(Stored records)

+ + + + + + +

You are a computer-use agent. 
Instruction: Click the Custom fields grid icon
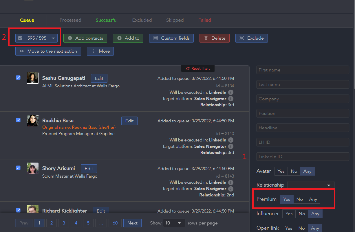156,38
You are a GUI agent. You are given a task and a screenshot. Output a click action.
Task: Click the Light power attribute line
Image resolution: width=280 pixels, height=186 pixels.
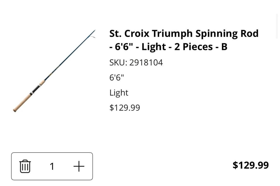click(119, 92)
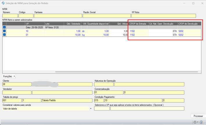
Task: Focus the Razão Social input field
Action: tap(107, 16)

+ + + + + + +

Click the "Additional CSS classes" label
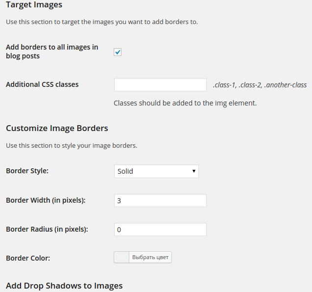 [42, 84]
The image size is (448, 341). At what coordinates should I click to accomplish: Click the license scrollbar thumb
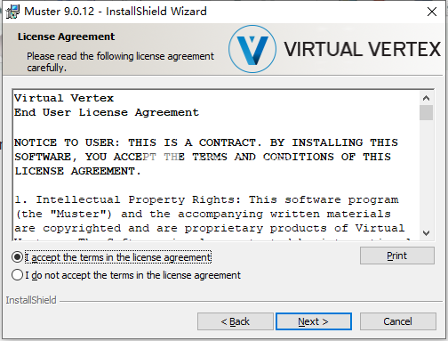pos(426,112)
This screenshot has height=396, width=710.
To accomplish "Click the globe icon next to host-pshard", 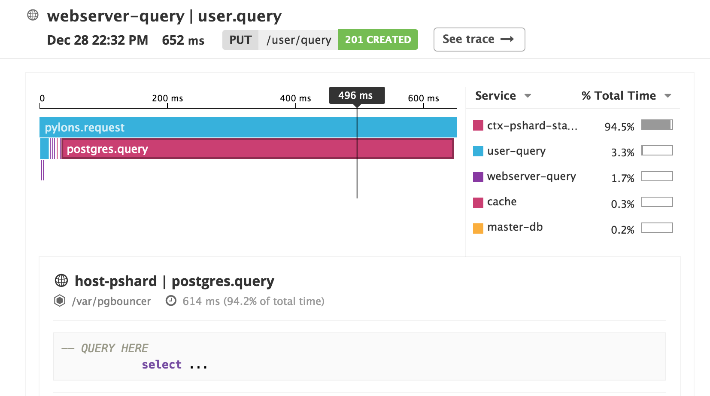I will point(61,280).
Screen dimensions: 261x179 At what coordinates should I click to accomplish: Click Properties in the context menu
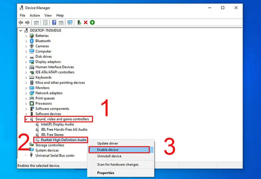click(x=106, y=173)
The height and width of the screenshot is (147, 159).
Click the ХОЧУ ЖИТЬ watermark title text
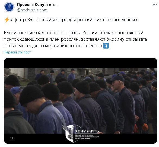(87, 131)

+ + + + + + +

→ **DESCRIPTION OF THE TASK**: Print from the line containing "You are a computer-use agent." through the line containing "Task: Click the Light power attribute line" in the data above, exactly as the lines stand, and omit every picture.

→ **TASK RESULT**:
You are a computer-use agent. 
Instruction: Click the Custom fields grid icon
156,38
You are a GUI agent. You are given a task and a screenshot. Output a click action.
Task: Click the Light power attribute line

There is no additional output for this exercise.